• _THINGS TO DO_:
1. Repeat word for word the passage of the fabric guide starting at "Heavyweight long-sleeve for" and ending at "long-sleeve 0.9–1.1 m.".
2. Answer these questions using the fabric guide:
(a) What range of cotton content does the working-standard blend for a high-volume marketplace seller have?
(b) What GSM range is listed for the basic summer T-shirt?
(c) What kind of knit is specified for cuffs and neckbands?

## begin DOCUMENT

Marketplace Seller vs. Own Brand: Why Your Sales Channel Determines Your Fabric Choice

Before selecting fabric, it's worth understanding the difference between the two main scenarios for selling clothing you've produced.

High-volume e-commerce marketplace seller. The primary goal is volume and turnover while keeping return rates under control. Customers judge the product from photos and a description — the hand feel is secondary. Fabric quality needs to be good enough to avoid mass returns on "not as described" grounds, but paying a premium for compact combed cotton in the mass-market segment doesn't make financial sense. The working standard here is a cotton/polyester blend at 65–80% cotton, carded (open-end) yarn, and a mid-range GSM.

Own brand (online store, showroom, social commerce). The primary goal is customer retention and lifetime value. Customers handle the garment in person, assess the hand feel, and wear it for multiple seasons. The emphasis is on tactile quality, durability, and premium fabric descriptors in your product copy (compact combed cotton, 100% cotton, Lycra). Retail prices typically run 50–150% above mass-market, but customer lifetime value is proportionally higher.

Promotional and corporate branded merchandise. A short-term solution for event giveaways or staff gifts. Budget fabric, basic carded or open-end cotton — not a premium segment. One to two seasons of wear is acceptable.

Children's clothing (a separate category). Hypoallergenic properties, softness, and dye safety are non-negotiable. Only 100% cotton or fabric with minimal spandex (elastane) at 3–5%, combed or compact combed yarn spinning — no cheap polyester blends.

T-Shirts and Long-Sleeve Tops

The highest-volume clothing category. A wardrobe essential produced year-round with consistent demand.

Basic summer T-shirt. Single jersey 140–160 GSM, 100% cotton. Carded cotton for mass-market e-commerce; combed cotton for your own brand. Fabric consumption: approximately 0.7–0.9 m per unit.

Year-round basic T-shirt. Single jersey 160–180 GSM, 95/5 cotton/spandex (elastane). Resists elbow stretch, holds shape through 30+ washes. Ideal for printed merch.

Heavyweight long-sleeve for transitional seasons. Single jersey 180–200 GSM, 95/5 cotton/spandex, or jersey 180–200 GSM. Opaque in all colorways, close-fitting silhouette.

Premium capsule long-sleeve. Single jersey 160–170 GSM, compact combed cotton with 3–5% spandex (elastane). Silky hand feel, pill-resistant, color-stable over years of wear.

For a detailed guide to single jersey GSM selection, see the article "How to Choose the Right GSM for Cotton Jersey."

Cuffs and neckbands. 1x1 rib knit 170–200 GSM, combed or compact combed cotton. Fiber content should match the main body fabric (95/5 with spandex).

Fabric consumption per production run of 10–50 units: T-shirt 0.7–0.9 m, long-sleeve 0.9–1.1 m.

## end DOCUMENT
## begin DATASET RECORDS

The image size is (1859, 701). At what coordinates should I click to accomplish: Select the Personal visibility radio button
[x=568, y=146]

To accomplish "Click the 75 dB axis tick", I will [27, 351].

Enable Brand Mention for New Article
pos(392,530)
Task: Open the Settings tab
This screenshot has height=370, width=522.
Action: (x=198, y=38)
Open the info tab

## end DATASET RECORDS

• _SOLUTIONS IN ORDER_:
1.
Heavyweight long-sleeve for transitional seasons. Single jersey 180–200 GSM, 95/5 cotton/spandex, or jersey 180–200 GSM. Opaque in all colorways, close-fitting silhouette.

Premium capsule long-sleeve. Single jersey 160–170 GSM, compact combed cotton with 3–5% spandex (elastane). Silky hand feel, pill-resistant, color-stable over years of wear.

For a detailed guide to single jersey GSM selection, see the article "How to Choose the Right GSM for Cotton Jersey."

Cuffs and neckbands. 1x1 rib knit 170–200 GSM, combed or compact combed cotton. Fiber content should match the main body fabric (95/5 with spandex).

Fabric consumption per production run of 10–50 units: T-shirt 0.7–0.9 m, long-sleeve 0.9–1.1 m.

2.
(a) 65–80% cotton
(b) 140–160 GSM
(c) 1x1 rib knit